AIM OF THE EXERCISE:
Would you set down every entry shown below, precisely as written?

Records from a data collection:
↓

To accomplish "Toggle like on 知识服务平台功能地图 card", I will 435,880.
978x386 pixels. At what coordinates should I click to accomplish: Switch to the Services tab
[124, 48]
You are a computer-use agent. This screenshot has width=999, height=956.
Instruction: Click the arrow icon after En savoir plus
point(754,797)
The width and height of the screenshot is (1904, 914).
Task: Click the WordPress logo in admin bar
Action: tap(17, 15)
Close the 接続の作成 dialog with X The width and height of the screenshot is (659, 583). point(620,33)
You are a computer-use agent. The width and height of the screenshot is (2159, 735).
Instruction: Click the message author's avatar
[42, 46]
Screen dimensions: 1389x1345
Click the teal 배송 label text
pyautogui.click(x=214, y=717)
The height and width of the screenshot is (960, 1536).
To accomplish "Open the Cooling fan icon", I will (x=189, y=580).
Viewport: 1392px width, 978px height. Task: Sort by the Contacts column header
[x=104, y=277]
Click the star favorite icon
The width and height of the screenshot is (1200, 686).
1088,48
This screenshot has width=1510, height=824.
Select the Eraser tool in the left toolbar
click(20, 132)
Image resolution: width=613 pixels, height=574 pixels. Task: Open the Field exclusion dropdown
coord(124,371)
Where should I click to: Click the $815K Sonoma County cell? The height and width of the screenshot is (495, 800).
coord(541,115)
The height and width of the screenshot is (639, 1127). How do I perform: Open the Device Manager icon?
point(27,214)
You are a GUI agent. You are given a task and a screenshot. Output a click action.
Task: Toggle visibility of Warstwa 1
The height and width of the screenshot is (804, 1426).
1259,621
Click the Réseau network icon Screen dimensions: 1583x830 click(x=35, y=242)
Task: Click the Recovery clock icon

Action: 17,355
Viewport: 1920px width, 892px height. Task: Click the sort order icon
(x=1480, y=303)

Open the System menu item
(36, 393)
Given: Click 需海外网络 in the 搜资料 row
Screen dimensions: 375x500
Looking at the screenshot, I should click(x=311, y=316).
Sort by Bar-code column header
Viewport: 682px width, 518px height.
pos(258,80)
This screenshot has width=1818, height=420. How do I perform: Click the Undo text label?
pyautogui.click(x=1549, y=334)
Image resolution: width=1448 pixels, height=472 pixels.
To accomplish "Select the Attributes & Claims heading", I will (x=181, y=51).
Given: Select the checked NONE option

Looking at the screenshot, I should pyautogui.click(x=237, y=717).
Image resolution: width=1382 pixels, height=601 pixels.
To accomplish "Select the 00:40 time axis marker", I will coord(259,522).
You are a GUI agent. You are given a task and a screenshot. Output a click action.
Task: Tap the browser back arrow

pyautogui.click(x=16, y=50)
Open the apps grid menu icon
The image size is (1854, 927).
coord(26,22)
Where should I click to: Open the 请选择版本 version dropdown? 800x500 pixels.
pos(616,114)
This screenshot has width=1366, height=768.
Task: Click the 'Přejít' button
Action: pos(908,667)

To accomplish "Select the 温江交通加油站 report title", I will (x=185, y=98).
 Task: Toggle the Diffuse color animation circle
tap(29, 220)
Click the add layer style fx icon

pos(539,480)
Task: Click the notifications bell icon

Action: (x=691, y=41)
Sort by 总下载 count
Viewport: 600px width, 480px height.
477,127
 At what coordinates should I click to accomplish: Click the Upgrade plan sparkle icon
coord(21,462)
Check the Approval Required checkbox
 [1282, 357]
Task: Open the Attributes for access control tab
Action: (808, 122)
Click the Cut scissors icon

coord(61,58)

↑

EXPECTED ANSWER:
To accomplish "Toggle like on 知识服务平台功能地图 card", I will 435,880.
978x386 pixels. At what coordinates should I click to accomplish: Switch to the Services tab
[124, 48]
You are a computer-use agent. This screenshot has width=999, height=956.
Instruction: Click the arrow icon after En savoir plus
point(754,797)
The width and height of the screenshot is (1904, 914).
Task: Click the WordPress logo in admin bar
Action: tap(17, 15)
Close the 接続の作成 dialog with X The width and height of the screenshot is (659, 583). point(620,33)
You are a computer-use agent. The width and height of the screenshot is (2159, 735).
Instruction: Click the message author's avatar
[42, 46]
Screen dimensions: 1389x1345
Click the teal 배송 label text
pyautogui.click(x=214, y=717)
The height and width of the screenshot is (960, 1536).
To accomplish "Open the Cooling fan icon", I will (x=189, y=580).
Viewport: 1392px width, 978px height. Task: Sort by the Contacts column header
[x=104, y=277]
Click the star favorite icon
The width and height of the screenshot is (1200, 686).
1088,48
This screenshot has width=1510, height=824.
Select the Eraser tool in the left toolbar
click(20, 132)
Image resolution: width=613 pixels, height=574 pixels. Task: Open the Field exclusion dropdown
coord(124,371)
Where should I click to: Click the $815K Sonoma County cell? The height and width of the screenshot is (495, 800).
coord(541,115)
The height and width of the screenshot is (639, 1127). How do I perform: Open the Device Manager icon?
point(27,214)
You are a GUI agent. You are given a task and a screenshot. Output a click action.
Task: Toggle visibility of Warstwa 1
The height and width of the screenshot is (804, 1426).
1259,621
Click the Réseau network icon Screen dimensions: 1583x830 click(x=35, y=242)
Task: Click the Recovery clock icon

Action: 17,355
Viewport: 1920px width, 892px height. Task: Click the sort order icon
(x=1480, y=303)

Open the System menu item
(36, 393)
Given: Click 需海外网络 in the 搜资料 row
Screen dimensions: 375x500
Looking at the screenshot, I should click(x=311, y=316).
Sort by Bar-code column header
Viewport: 682px width, 518px height.
pos(258,80)
This screenshot has width=1818, height=420. How do I perform: Click the Undo text label?
pyautogui.click(x=1549, y=334)
Image resolution: width=1448 pixels, height=472 pixels.
To accomplish "Select the Attributes & Claims heading", I will (x=181, y=51).
Given: Select the checked NONE option

Looking at the screenshot, I should pyautogui.click(x=237, y=717).
Image resolution: width=1382 pixels, height=601 pixels.
To accomplish "Select the 00:40 time axis marker", I will coord(259,522).
You are a GUI agent. You are given a task and a screenshot. Output a click action.
Task: Tap the browser back arrow

pyautogui.click(x=16, y=50)
Open the apps grid menu icon
The image size is (1854, 927).
coord(26,22)
Where should I click to: Open the 请选择版本 version dropdown? 800x500 pixels.
pos(616,114)
This screenshot has width=1366, height=768.
Task: Click the 'Přejít' button
Action: pos(908,667)

To accomplish "Select the 温江交通加油站 report title", I will (x=185, y=98).
 Task: Toggle the Diffuse color animation circle
tap(29, 220)
Click the add layer style fx icon

pos(539,480)
Task: Click the notifications bell icon

Action: (x=691, y=41)
Sort by 总下载 count
Viewport: 600px width, 480px height.
477,127
 At what coordinates should I click to accomplish: Click the Upgrade plan sparkle icon
coord(21,462)
Check the Approval Required checkbox
 [1282, 357]
Task: Open the Attributes for access control tab
Action: (808, 122)
Click the Cut scissors icon

coord(61,58)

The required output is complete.